Islamabad: Amidst an uproar in Pakistan's political circles over a visit by a UN Working Group on enforced disappearances, Foreign Minister Hina Rabbani Khar on Wednesday said the panel is not mandated to conduct any investigation or fact finding work.
"This group is mandated neither for fact-finding nor investigations," she said, while making a policy statement regarding the visit of the UN Working Group in the National Assembly or lower house of Parliament.
"There should be no ambiguity about this visit. It has a clear mandate. Pakistan has also been the member of UN Council on Human Rights and presented two reports," she said.
The UN panel has visited over a dozen countries and 91 nations have extended standing invitations to the group, she said.
"The Working Group is visiting Pakistan on our invitation," Khar added.
Pakistan has a mechanism in place to protect human rights. A commission on missing persons is investigating cases, the Supreme Court has taken suo motu notice of such issues and the government is sincere about protecting human rights, she said.
The UN Working Group on Enforced or Involuntary Disappearances arrived in Pakistan last week on a 10-day visit. This is the panel's first visit to Pakistan and it will travel to several parts of the country and meet officials, representatives of civil society organisations, relatives of disappeared persons and representatives of UN agencies.
The Working Group is represented by Olivier de Frouville and Osman El-Hajje. The independent experts are accompanied by members of the Secretariat of the Office of the High Commissioner for Human Rights.
The UN panel's visit has already triggered an angry reaction from some politicians.
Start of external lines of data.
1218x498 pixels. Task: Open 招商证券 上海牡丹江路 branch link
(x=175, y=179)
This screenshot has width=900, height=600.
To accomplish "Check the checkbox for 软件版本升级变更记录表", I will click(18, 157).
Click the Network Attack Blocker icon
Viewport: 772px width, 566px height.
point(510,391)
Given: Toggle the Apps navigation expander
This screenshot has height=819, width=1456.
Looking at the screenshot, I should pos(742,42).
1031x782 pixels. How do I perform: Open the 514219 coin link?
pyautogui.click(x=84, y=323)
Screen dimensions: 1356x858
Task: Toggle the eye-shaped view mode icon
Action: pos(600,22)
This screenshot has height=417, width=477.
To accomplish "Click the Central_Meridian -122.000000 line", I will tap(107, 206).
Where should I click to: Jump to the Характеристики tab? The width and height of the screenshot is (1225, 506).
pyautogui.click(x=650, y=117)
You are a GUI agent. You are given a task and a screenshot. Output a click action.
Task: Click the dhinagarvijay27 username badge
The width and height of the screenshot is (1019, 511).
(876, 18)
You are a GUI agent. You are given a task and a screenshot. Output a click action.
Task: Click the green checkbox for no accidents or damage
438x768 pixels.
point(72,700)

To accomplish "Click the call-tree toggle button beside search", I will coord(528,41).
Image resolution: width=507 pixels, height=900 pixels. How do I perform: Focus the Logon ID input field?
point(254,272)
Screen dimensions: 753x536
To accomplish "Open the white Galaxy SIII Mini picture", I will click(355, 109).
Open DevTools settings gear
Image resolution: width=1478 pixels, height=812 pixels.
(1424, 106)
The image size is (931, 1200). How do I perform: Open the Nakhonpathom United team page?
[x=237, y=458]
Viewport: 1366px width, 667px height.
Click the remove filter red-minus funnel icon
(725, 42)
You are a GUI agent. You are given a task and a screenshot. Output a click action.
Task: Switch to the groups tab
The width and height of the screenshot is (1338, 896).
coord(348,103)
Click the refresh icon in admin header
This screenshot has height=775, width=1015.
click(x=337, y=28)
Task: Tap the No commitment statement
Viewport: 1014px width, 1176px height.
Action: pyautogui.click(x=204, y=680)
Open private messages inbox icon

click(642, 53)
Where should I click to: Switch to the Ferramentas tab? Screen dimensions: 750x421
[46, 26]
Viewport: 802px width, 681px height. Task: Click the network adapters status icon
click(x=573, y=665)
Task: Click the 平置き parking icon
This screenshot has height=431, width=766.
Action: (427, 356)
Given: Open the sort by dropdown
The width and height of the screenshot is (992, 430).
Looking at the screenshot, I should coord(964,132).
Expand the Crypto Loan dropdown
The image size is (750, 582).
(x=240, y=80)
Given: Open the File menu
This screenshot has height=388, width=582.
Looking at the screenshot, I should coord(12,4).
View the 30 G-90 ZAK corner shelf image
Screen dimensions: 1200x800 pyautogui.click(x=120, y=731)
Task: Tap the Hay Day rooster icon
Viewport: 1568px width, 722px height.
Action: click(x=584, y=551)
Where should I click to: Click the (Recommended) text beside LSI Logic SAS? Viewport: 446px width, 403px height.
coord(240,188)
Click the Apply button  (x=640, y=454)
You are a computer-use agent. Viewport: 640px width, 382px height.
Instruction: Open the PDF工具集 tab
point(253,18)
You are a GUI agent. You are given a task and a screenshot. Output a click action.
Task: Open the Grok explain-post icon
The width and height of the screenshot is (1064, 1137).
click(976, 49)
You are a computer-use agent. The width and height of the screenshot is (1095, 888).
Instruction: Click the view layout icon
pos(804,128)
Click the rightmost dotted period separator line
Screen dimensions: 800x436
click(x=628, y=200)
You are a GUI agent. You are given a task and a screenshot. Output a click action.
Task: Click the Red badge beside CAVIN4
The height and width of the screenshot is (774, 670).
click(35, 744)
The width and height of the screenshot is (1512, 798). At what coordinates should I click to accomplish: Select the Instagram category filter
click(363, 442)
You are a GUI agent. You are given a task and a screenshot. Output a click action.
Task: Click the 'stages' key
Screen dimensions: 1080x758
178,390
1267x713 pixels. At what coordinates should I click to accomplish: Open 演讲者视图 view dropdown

Minister of State for Housing Mohammad Raza Hayat Hiraj told the National Assembly that the group's visit amounted to interference in Pakistan's internal matters.
However, Khar rejected notions about fact-finding or investigation by the UN Working Group and said there is no need to overemphasise this development.
Pakistan has ratified many UN protocols and conventions
on human rights and this shows the country's commitment to protect the rights of women, children, minorities and other vulnerable sections of society, Khar said.
Khar contended that the Working Group's mandate is to engage with governments to promote human rights.
The approval for the visit was given after the matter was discussed with all major stakeholders. Later, it underwent an inter-ministerial process and the proposal was sent to the Prime Minister for approval, she said.
"We should not be defensive about this visit. We are a democratic and pluralist country where the judiciary is independent, media is free and civil society is robust. All these features manifest that we protect human rights," she said.
She said she was sure the UN Working Group would work within its mandate.
Pakistan's Supreme Court is currently investigating the cases of hundreds of members of Baloch nationalist groups who have allegedly been detained without charge by security and intelligence agencies.
Rights groups have alleged that over 200 of these "missing persons" have been killed while in detention.